===== EXTRAIT DU TEXTE =====
Éclairage Par Alain Billard, le 24/05/2021

Le 28 mai prochain, à la Philharmonie de Paris, Alain Billard sera le soliste de Fast Darkness II: Freeze and Melt de Chaya Czernowin. Il apporte son éclairage sur cette nouvelle œuvre pour clarinette basse et ensemble, quelques jours avant sa création.

« En dépit de l’impossibilité de se voir pour travailler sur cette création, restrictions liées à la pandémie obligent, nous avons échangé à distance avec Chaya Czernowin, ce qui n’était évidemment pas idéal. Mais je connais un peu la compositrice. Ce n’est pas la première fois que nous jouons une de ses créations, ni que nous lui passons commande et je suis familier de sa musique. C’est un univers intéressant, très particulier, extrêmement bien écrit. Le conducteur de la partition est, à cet égard, très éloquent. Les enjeux de la partie soliste de cette nouvelle œuvre pour clarinette basse et ensemble sont variés. Je dois par exemple troquer à mi-chemin ma clarinette basse pour une clarinette, puis revenir à la basse un peu plus loin. Ma partie est aussi truffée de micro-intervalles. Mais ce sont surtout les textures qu’il faut soigner : ce sont des textures très bruitistes, essentiellement produites au moyen de sons soufflés, colorés ou modulé par des attaques ou en chantant dans l’instrument. Le plus souvent, le soliste se mêle aux textures de l’ensemble, dont il émerge de temps à autre, inopinément. Il y aussi deux longs passages durant lequel le soliste ne joue pas. Dans tous les cas, jouer en soliste avec l’Ensemble est toujours très stimulant !
=====
EXERCICES À FAIRE:
1. Répondez à ces questions d'après l'extrait :
(a) Où et à quelle date l'œuvre de Chaya Czernowin sera-t-elle jouée ?
(b) Pour quels instruments cette nouvelle œuvre est-elle écrite ?
(c) De quelle manière le soliste a-t-il échangé avec la compositrice, et pourquoi ?
2. Dites, s'il vous plaît, si chaque affirmation concorde avec l'extrait, en citant les mots qui le montrent :
(a) Le soliste joue de la clarinette basse du début à la fin de l'œuvre.
(b) Alain Billard découvre la musique de Chaya Czernowin avec cette œuvre.
(c) La partie soliste comporte des micro-intervalles.
===== DONNÉES FOURNIES =====
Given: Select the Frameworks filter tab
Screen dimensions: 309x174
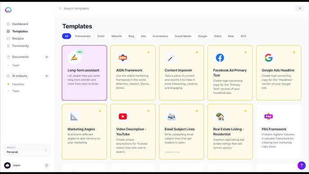Looking at the screenshot, I should 83,36.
=====
RÉPONSES COMPLÈTES:
1.
(a) À la Philharmonie de Paris, le 28 mai.
(b) Pour clarinette basse et ensemble.
(c) À distance, à cause des restrictions liées à la pandémie.

2.
(a) Non : « Je dois par exemple troquer à mi-chemin ma clarinette basse pour une clarinette, puis revenir à la basse un peu plus loin. »
(b) Non : « je suis familier de sa musique »
(c) Oui : « Ma partie est aussi truffée de micro-intervalles. »